Why can't we address stressful environments AND clinically dysfunctional families? Breaking the stigma of mental illness and the causes of poverty can be addressed. It is not pie, doing one does not diminish the other. 

 

Good parenting is intergenerationally-transmitted, just as trauma is.   There are a lot of us whose intergenerational transmission wasn't optimal, so we struggle to know better practices.

ACEs are survivable if you have had warm empathic parenting (aka secure attachment).  You will have resilience and resources to deal with trauma.   

What inculcates warm empathic parenting is having received it as a baby, or having had a reparative attachment experience in older life where you feel seen, loved, accepted, and understood.    We have all seen examples of wonderful, kind parents and loved children in poor circumstances, as well as frosty brittle parents in affluent circumstances.

Thank you for this. I have been reflecting deeply since reading the article last week and asking myself the same thing - in what ways have I potentially contributed to the misuse by not emphasizing it as a population-level indicator but as something that is potentially indicative of an individual's risk. These are important questions to ask ourselves as we engage in this work. 

David it seems that you are treating the quality of parenting as a foundational trait that is not affected by outside factors. Quality of parenting is strongly affected by stress which is determined by a person's perception of safety and reliability that their basic needs will be met. In the utopia community, an ineffective or harmful parent will have less stress. They will also be in a great position to heal the accumulated stresses that affect their behavior and ability to learn. As a mental health counselor, it's much easier for me to help people heal from the effects of toxic or traumatic stress if they are in a relatively safe and secure place presently in their life. 

If an effective, positive parent is in a community where basic needs and safety are unreliable, they will eventually accumulate stress and become a lower quality parent. succeeding generations will be likely to continue to degrade if basic needs and safety are at risk.
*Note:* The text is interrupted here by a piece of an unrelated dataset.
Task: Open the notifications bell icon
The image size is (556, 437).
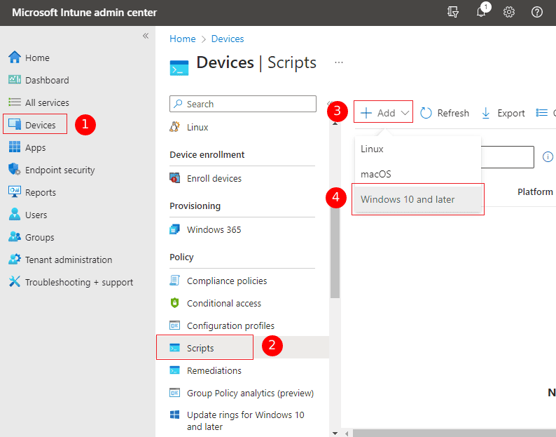Action: click(x=481, y=13)
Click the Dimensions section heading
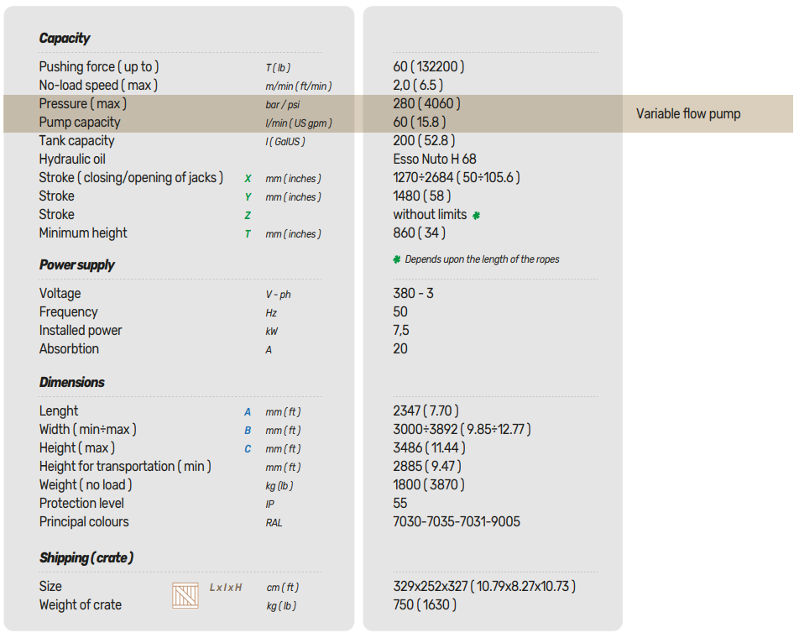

This is a generality, based on my own assumptions, I know. I just thought I'd weigh in on the discussion.

"...income, food, housing, child care, and much more."

Here's a thought.

Consider a utopia where income, food, housing, and much more is available.  Now populate that utopia with parents who engage in parenting behaviors and practices generally recognized as disrupting the healthy development of children.  Wouldn't that utopia eventually descend into chaos?

Now consider our own far from perfect communties.  Populate them with parents who engage in parenting behaviors and practices generally recognized as supporting the healthy development of children.  I suspect the generations to come will make significant changes to improve our communities.  

Last edited by David Dooley

Great question, David. But improving parenting means improving the resources that parents have available to them, including income, food, housing, child care and much more. Parenting does not happen in isolation. So supports from communities and through public policy can do much to affect the quality of parenting. Certainly, parenting education,  home visiting, and tools such as Vroom (see https://www.vroom.org/  can help build positive parenting skills. But diminishing the stress of under-resourced families should be a central concern of public policy. The question then is why are we as a nation so reluctant to do that?

Here's what baffles me. 

Most, if not all, of the ten original adverse childhood experiences are associated with unsupportive and harmful parenting.  This begs the question,

Why aren't we working furiously to figure out ways to improve the overall quality of parenting in communities?